Los Domingos en casa
LOS DOMINGOS EN CASA
No era importante la estación para tomar la decisión de comerlas. No importaba si era el verano hirviente o el gélido invierno el que acariciara la casa de mi infancia, para que mamá amasara las empanadas de La Chacha según las habíamos bautizado familiarmente, por el parecido con el dibujo del Patoruzito.
Quizás el frío, era más favorable, porque aceleraba el endurecimiento del picadillo, que mi madre me enviaba a revolver. Llevábamos la sartén al patio, para colocarla arriba de un lavarropas, que estaba en la lavandería techada, y le dábamos la vuelta con una cuchara para que la grasa enfriara y el picadillo tomara su consistencia. Mamá amasaba sobre el fogón de la cocina, mesada de granito negro, más de un kilo de harina. Con grasa vacuna, y sus caricias especiales, la masa quedaba muy tierna, sabrosa y le otorgaban a sus empanadas muy grandes, un sabor tan típico
tan característico, que jamás mi mente podría borrar. Un picadillo, con el doble en proporción de las cebollas con respecto a la de carne picada, orégano, comino, grasa vacuna, sal, y mucho pimentón
eran el secreto.
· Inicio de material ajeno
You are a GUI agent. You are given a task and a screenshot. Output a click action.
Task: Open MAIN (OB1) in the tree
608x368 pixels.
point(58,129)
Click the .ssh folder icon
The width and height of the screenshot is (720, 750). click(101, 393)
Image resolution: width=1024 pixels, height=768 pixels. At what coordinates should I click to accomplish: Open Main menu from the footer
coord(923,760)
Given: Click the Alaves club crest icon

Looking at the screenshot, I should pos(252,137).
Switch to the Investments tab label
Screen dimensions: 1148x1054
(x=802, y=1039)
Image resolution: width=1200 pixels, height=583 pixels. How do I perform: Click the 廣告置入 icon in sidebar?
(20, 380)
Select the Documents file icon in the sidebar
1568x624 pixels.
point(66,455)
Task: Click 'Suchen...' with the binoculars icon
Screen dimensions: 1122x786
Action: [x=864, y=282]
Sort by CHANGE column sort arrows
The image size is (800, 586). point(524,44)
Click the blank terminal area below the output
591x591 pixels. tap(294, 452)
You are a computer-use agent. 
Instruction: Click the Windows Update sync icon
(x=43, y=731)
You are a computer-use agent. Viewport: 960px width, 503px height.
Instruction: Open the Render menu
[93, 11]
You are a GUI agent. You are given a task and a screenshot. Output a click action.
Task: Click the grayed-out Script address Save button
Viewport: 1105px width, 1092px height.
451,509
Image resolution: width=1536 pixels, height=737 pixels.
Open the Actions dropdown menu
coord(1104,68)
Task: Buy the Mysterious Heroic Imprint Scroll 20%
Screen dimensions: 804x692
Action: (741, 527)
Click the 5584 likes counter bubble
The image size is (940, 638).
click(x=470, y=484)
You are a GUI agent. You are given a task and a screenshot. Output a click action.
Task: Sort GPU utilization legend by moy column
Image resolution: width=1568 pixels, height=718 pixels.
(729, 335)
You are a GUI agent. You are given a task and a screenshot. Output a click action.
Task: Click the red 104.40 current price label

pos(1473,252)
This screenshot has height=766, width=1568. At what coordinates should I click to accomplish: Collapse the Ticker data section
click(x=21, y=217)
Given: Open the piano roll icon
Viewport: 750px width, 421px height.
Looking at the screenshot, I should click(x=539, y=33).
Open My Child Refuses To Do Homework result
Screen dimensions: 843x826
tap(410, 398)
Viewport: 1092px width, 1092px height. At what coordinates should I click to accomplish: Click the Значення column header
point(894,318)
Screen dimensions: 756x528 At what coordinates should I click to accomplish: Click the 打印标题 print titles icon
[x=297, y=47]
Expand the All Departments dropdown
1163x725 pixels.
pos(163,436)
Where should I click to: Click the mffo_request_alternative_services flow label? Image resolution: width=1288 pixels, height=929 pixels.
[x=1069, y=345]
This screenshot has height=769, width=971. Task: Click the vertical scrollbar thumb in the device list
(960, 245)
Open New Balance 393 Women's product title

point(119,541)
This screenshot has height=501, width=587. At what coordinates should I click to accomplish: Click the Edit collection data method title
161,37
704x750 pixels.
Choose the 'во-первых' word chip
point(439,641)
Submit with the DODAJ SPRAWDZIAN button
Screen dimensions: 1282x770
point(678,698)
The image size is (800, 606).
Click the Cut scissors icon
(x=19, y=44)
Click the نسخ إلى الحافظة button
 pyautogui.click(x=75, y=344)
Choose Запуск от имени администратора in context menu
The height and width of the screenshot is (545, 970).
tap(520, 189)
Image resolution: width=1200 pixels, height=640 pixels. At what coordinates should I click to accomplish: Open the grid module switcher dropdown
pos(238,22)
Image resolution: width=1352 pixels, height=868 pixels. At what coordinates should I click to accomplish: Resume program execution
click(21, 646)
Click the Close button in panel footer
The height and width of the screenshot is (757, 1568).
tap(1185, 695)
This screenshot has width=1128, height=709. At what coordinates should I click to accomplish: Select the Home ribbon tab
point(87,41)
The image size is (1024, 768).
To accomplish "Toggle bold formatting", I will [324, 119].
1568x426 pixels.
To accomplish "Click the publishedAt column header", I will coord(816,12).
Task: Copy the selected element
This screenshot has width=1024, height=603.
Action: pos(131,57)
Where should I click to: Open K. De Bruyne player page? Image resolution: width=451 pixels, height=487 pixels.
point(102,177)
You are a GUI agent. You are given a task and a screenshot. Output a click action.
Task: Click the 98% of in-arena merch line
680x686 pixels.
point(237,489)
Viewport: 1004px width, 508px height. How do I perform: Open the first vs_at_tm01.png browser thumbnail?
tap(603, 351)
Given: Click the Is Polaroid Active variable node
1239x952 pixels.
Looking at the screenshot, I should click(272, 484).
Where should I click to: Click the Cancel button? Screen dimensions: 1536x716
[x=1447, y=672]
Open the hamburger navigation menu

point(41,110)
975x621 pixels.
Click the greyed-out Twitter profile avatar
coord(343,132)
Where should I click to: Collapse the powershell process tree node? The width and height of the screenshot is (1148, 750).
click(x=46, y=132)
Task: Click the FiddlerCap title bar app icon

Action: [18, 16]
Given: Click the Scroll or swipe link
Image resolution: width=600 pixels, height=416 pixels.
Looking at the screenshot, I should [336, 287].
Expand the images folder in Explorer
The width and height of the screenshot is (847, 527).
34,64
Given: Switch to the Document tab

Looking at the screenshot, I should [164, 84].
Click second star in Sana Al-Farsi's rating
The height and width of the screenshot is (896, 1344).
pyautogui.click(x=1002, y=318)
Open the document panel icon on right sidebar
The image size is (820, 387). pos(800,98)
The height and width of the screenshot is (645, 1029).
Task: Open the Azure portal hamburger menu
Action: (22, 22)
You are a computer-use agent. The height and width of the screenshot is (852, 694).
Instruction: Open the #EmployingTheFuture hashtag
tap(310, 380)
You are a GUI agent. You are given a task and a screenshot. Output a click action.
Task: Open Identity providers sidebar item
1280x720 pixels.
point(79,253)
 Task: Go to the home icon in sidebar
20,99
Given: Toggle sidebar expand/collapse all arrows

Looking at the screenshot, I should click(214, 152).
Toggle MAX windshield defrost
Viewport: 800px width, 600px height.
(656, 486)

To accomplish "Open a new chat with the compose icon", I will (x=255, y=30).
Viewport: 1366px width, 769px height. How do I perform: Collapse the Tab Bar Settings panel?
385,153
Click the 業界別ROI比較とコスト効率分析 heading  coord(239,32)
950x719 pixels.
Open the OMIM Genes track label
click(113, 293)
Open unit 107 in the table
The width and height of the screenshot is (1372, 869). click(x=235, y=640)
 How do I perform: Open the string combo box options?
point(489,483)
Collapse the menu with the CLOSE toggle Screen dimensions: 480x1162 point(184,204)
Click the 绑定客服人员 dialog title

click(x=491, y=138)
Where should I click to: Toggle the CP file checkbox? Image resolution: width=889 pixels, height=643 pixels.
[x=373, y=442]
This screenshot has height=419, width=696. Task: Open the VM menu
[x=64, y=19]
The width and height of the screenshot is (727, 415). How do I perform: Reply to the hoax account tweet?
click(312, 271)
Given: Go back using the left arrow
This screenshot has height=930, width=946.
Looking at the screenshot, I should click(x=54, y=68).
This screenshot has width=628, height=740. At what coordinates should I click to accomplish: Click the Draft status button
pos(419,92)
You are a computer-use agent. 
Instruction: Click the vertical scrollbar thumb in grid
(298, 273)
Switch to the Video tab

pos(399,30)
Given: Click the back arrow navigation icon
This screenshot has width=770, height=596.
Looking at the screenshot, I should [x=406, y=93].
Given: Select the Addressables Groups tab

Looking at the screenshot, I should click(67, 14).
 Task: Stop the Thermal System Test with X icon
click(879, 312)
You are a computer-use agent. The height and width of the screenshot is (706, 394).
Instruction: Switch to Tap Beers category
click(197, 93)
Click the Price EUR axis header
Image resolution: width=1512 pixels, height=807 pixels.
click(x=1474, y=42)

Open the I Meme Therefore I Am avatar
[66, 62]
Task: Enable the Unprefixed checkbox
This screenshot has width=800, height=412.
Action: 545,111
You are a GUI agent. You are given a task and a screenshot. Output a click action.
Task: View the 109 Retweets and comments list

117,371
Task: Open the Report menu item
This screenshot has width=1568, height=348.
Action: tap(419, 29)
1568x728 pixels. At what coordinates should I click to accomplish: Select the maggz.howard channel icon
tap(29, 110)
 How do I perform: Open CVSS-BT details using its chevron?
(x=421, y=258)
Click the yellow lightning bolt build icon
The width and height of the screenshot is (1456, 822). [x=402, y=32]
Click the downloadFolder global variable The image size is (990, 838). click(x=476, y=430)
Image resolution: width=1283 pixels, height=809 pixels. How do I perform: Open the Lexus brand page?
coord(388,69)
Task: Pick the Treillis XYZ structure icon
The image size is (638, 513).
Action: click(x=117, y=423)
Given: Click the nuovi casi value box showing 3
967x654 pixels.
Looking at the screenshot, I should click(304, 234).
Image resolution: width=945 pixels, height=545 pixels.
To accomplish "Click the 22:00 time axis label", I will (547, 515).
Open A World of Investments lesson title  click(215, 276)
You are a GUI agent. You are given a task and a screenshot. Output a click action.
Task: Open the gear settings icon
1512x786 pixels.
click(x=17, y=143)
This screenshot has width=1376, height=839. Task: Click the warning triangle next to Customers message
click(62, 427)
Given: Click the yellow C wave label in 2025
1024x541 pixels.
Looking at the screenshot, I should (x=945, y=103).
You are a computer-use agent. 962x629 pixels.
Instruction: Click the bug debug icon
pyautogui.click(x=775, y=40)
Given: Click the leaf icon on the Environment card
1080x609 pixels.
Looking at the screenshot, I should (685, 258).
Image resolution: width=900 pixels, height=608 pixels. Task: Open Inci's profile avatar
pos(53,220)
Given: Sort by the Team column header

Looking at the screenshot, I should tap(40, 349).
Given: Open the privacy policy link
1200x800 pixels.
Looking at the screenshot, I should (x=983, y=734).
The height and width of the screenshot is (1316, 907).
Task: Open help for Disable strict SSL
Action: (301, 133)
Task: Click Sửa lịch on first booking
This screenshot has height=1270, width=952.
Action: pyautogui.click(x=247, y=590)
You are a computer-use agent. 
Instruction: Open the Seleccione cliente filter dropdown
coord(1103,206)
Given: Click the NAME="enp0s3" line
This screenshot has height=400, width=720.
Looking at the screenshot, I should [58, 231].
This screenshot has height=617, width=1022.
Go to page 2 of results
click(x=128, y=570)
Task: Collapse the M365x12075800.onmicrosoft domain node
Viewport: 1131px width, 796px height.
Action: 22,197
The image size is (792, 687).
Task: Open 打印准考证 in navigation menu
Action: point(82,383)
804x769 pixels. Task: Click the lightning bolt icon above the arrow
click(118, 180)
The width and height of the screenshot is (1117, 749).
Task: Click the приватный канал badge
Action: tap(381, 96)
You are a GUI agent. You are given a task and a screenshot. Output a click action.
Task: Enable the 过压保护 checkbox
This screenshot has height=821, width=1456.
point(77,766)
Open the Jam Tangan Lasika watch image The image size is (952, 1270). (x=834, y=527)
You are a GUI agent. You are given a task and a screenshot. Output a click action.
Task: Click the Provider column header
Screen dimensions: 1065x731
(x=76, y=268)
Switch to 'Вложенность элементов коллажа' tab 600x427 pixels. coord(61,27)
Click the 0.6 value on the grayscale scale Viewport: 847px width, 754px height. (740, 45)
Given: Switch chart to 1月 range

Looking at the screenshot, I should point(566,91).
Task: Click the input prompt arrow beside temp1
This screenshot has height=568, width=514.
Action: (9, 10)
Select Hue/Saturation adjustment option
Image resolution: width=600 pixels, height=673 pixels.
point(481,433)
En el armado su repulgue era perfecto y no olvidaba de ponerle en su interior huevo duro; oportunidad que mi padre encontraba para recordarnos que en su Rosario natal, le ponían pasas de uva, mientras nuestros gestos eran de reprobación de solo imaginarlas. No nos gustaban los cambios en las empanadas riquísimas de mamá.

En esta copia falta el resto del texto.